Clinicians must consider the possibility of comorbid neurologic diseases and the possibility that new symptoms can emerge (54). During monitoring, tapering of antiepileptic drugs needs to be gradual and done under the care of the neurologist, who is also monitoring the emergence of any new type of seizures (55). Once diagnosis is established and psychiatric and psychological treatments are initiated, patients should continue regular follow-up with their neurologist (56).

Semiologic Features

No single sign or symptom differentiates ES from PNES. Abrupt onset, short duration, stertorous breathing, occurrence from EEG-physiologic sleep, stereotypical movements, ictal-onset eye opening, lateral tongue biting, and postictal confusion are more suggestive of ES. Long duration, fluctuating course, asynchronous movements, pelvic thrusting, side-to-side head or body movements, forced eye closure, and memory recall during the seizure are more in favor of a diagnosis of PNES (57, 58).

Induction Strategies

The use of triggers reported by patients and family members, routine EEG activation procedures (photic stimulation, hyperventilation), and hypnosis have been reported as useful induction strategies during monitoring. All of these strategies increase the probability of capturing seizures and therefore may facilitate the diagnosis.

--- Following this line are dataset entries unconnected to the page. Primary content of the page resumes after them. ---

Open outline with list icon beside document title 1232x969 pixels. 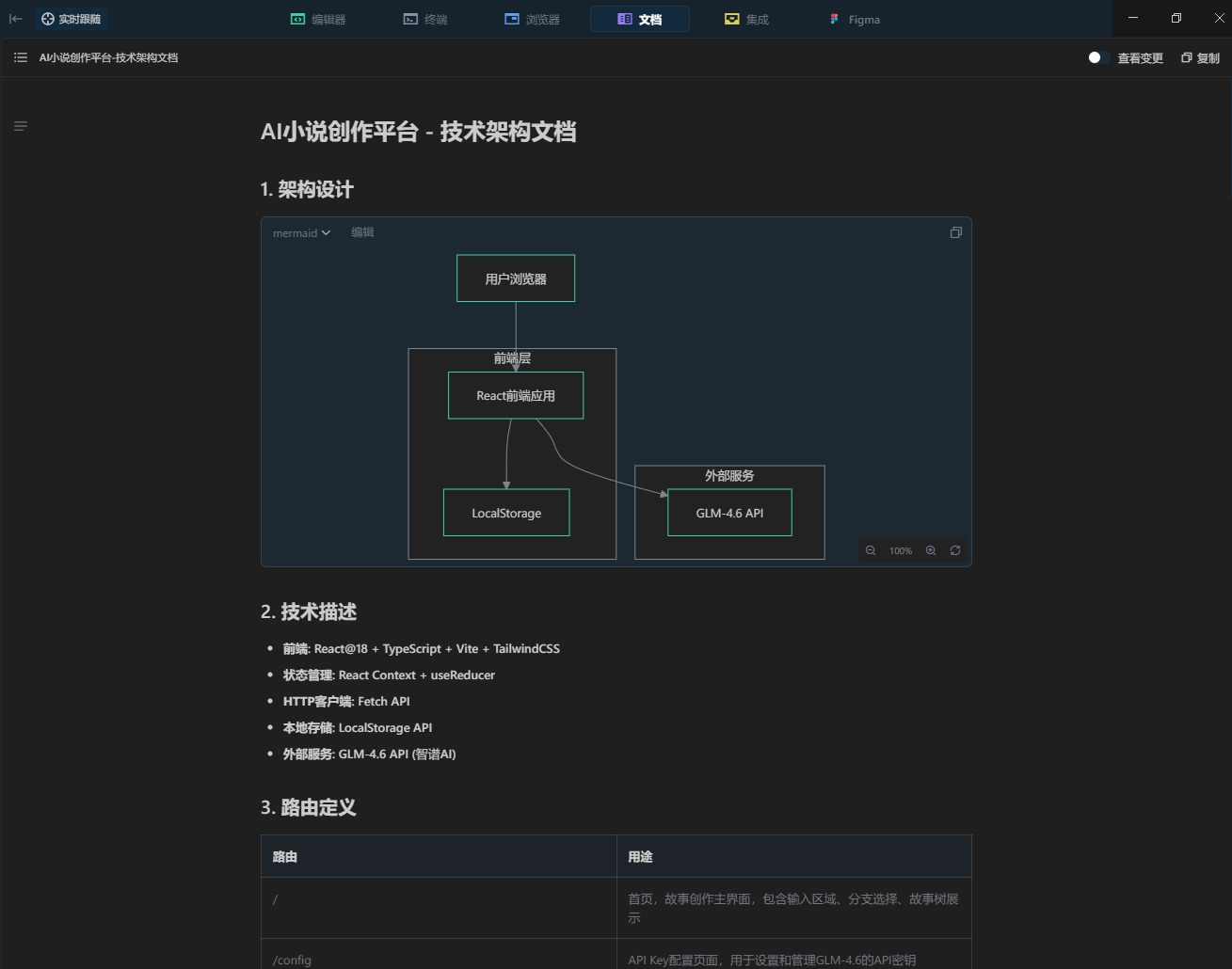click(20, 57)
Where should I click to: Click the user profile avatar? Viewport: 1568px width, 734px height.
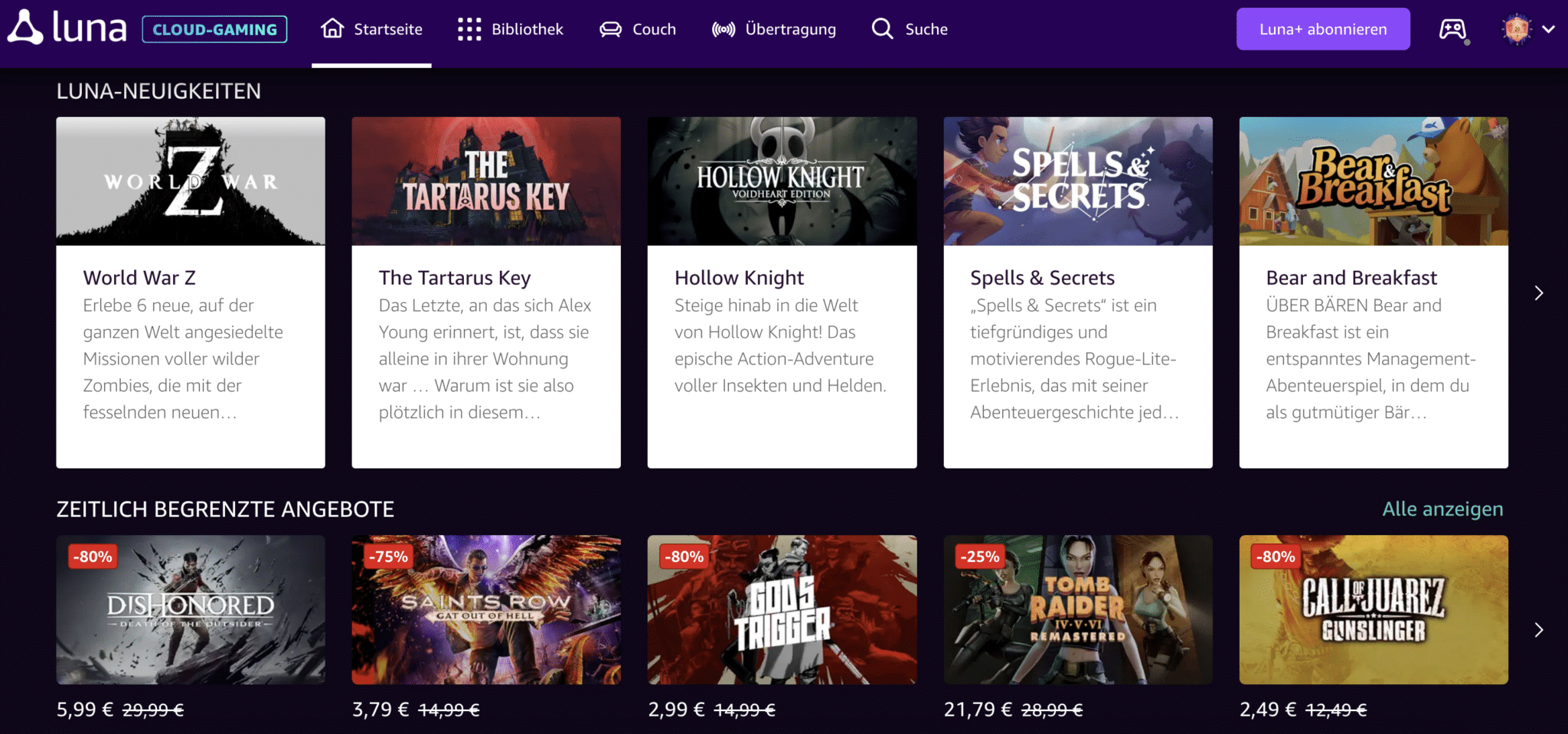point(1517,29)
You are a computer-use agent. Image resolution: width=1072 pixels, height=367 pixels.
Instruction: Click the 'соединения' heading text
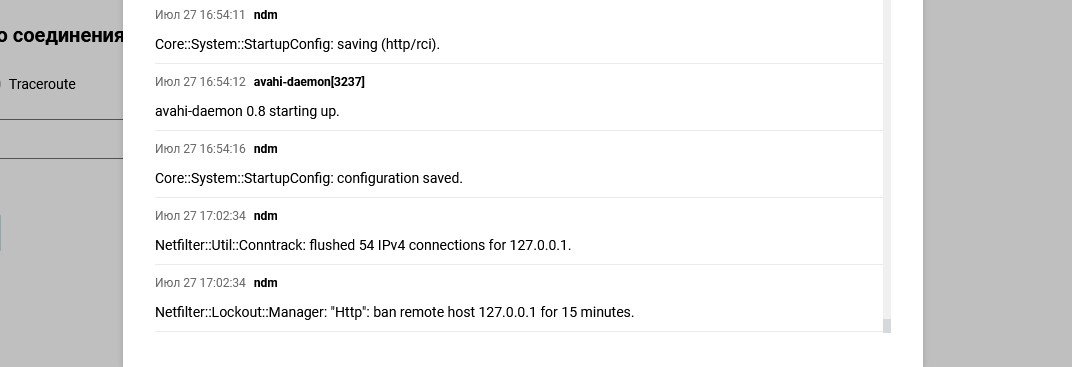(x=68, y=36)
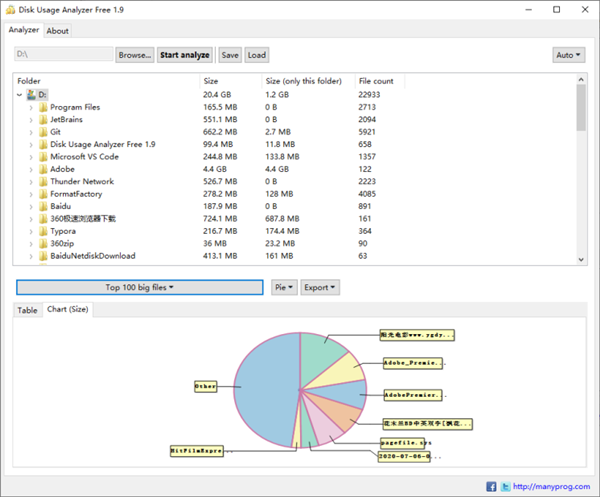Viewport: 600px width, 497px height.
Task: Expand the JetBrains folder node
Action: click(x=31, y=119)
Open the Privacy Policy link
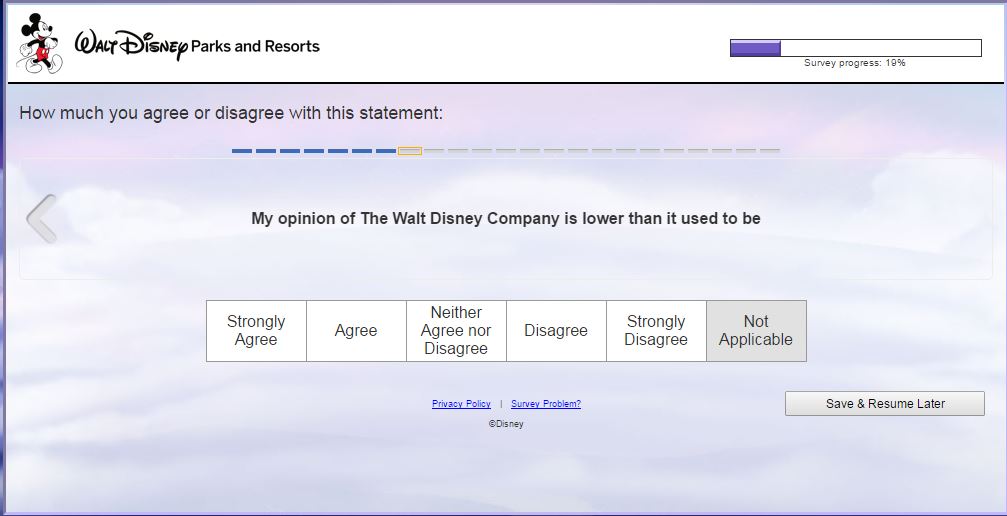The height and width of the screenshot is (516, 1007). coord(461,404)
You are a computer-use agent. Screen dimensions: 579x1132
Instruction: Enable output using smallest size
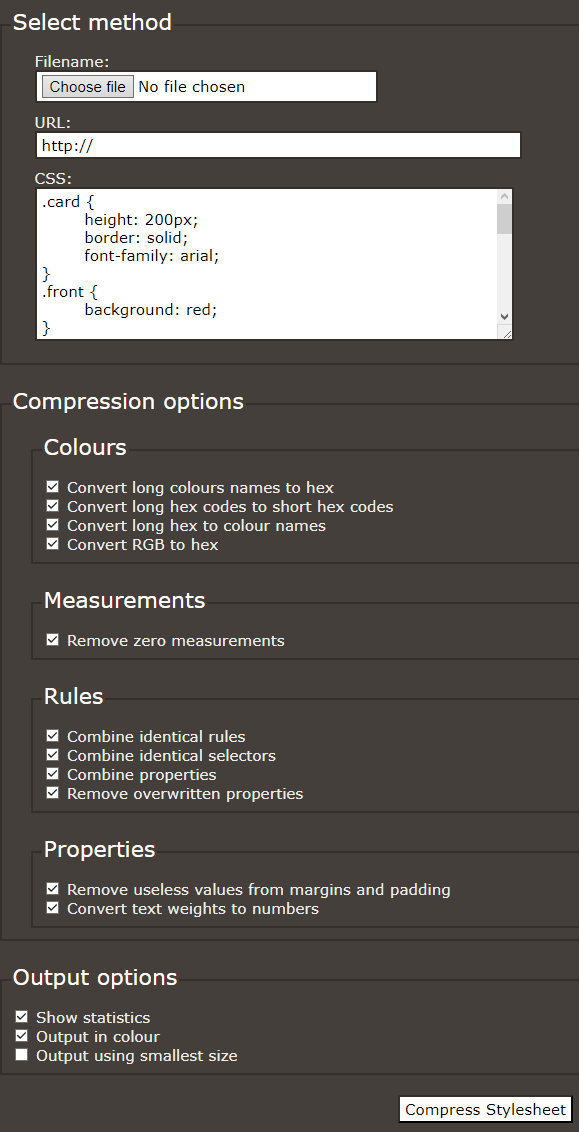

Seizure induction through hypnosis to differentiate between ES and PNES has relatively high sensitivity (77%) and specificity (95%) (59). In all induction strategies, it is important to determine whether the induced events are “typical.” If the typical events are induced under hypnosis, self-hypnosis can be taught as a readily available and inexpensive treatment tool (see more information on hypnosis in the Treatment and Outcome section of this article) (59). The purpose and process of the induction should be explained to patients before any induction strategy is used. These strategies need to be applied in a respectful and sensitive manner, with the goal not only of making a diagnosis but also of empowering patients and fostering a sense of control and hope. The use of deceptive placebos, such as saline injection or alcohol wipes, for seizure induction has been questioned for ethical concerns and its potential to compromise physician-patient trust (60).

Differential Diagnosis

Approximately 10% of patients with PNES also have ES (61), and this percentage is reported to be higher among patients with learning disabilities (62). EEG has low sensitivity for capturing simple partial ES (focal ES without loss of consciousness) and frontal lobe ES (55, 63). The presence of psychological stress as a seizure trigger does not differentiate PNES from ES, given that stress also has been reported as a trigger for ES (55).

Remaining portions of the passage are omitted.